Years later successful berry grower Walter Knott tracked down Boysen, and tried his hand at growing a few dying vines at his farm, now known as Knott's Berry Farm in Buena Park. Walter Knott nurtured scraggly plants to health and named the new berry after his friend.

It is estimated that in the 1950s the boysenberry crop in California reached its peak with approx. 2,400 acres planted. Today boysenberries are a limited production, specialty crop found on the West Coast, growing exceptionally well in California's Central Valley and Coast, the U.S. Northwest and Southern California where the fruit initially took off as a marketable product.
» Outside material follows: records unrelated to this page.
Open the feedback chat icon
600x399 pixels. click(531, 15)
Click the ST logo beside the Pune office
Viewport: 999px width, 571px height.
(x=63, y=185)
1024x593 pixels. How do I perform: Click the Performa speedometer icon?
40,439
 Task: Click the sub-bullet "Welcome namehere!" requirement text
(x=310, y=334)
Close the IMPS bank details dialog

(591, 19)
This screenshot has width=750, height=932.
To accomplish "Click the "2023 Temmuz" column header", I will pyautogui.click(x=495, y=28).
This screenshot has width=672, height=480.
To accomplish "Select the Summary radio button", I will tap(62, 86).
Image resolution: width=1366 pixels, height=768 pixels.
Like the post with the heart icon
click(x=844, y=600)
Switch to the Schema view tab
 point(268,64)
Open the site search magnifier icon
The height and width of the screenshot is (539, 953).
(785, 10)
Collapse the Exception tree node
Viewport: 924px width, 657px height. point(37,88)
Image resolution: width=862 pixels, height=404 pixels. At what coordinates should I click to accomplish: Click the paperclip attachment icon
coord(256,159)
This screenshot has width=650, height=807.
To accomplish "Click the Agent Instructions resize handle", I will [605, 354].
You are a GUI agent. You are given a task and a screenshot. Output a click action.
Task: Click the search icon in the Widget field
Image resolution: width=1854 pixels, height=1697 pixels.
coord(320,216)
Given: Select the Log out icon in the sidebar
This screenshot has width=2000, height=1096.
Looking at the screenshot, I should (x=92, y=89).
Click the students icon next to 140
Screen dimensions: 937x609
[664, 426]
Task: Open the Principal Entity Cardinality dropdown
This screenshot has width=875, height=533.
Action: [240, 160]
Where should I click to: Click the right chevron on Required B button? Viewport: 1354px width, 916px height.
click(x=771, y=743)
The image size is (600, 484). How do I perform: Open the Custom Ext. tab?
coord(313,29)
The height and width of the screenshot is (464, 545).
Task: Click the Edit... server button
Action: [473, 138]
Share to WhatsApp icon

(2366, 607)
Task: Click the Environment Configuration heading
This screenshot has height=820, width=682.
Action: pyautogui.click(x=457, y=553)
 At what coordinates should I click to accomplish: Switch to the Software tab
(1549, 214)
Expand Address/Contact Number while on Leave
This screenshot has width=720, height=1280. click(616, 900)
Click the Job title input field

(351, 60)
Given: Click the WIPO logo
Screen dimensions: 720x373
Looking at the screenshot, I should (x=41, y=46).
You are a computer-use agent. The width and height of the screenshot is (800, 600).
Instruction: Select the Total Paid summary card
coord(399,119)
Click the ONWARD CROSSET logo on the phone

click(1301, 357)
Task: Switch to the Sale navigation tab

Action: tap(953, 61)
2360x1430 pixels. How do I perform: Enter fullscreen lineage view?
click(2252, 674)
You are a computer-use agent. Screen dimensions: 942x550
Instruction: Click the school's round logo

Northern New Zealand is the #1 grower and exporter of boysenberries world-wide.

Oval shaped, bold in size and colored in onyx and ruby hues, it tastes similar to a loganberry with its fruit produced directly from the plant's flowers.

Yield maturity is reached in the fourth year.  Boysenberries have a short harvest in California, typically between mid-June and early July. Hand harvesting only during the morning hours of the day (the berries become soft in the afternoon heat,) picking crews fill small crates with approximately 6.5 pounds of berries for fresh market and 14 pounds of berries for processing. The berries are shipped to the market or processor the same day, as shelf-life is less than two days.

The finicky boysenberry bush cannot tolerate soil that freezes. The berry's soft, thin skin easily leaks juice and decays quickly. At  farmers market look for darker berries (the reddish berries are overly tart.) Use them right away after purchase for pies, jams, jellies and delicious dessert recipes.

Boysenberries have enemies such as red berry mites, raspberry horntail, cutworm, whitefly and aphids. Diseases that can affect boysenberry productivity are , powdery mildew, septoria cane and leaf spot, cane dieback, botrytis, yellow rust, dry berry disease, verticillium wilt and crown gall. Methyl bromide soil fumigation prior to planting may keep verticillium wilt and crown gall under control.

Boysenberries are sweet and work well in recipes with creams,  trifles and fruit tarts. They have been paired with apricots, peaches, honey, rose, citrus, coconut, strawberries, raisins, hazelnut, mascarpone,  chicken, pork, chocolate, fino sherry, rum and young cheeses.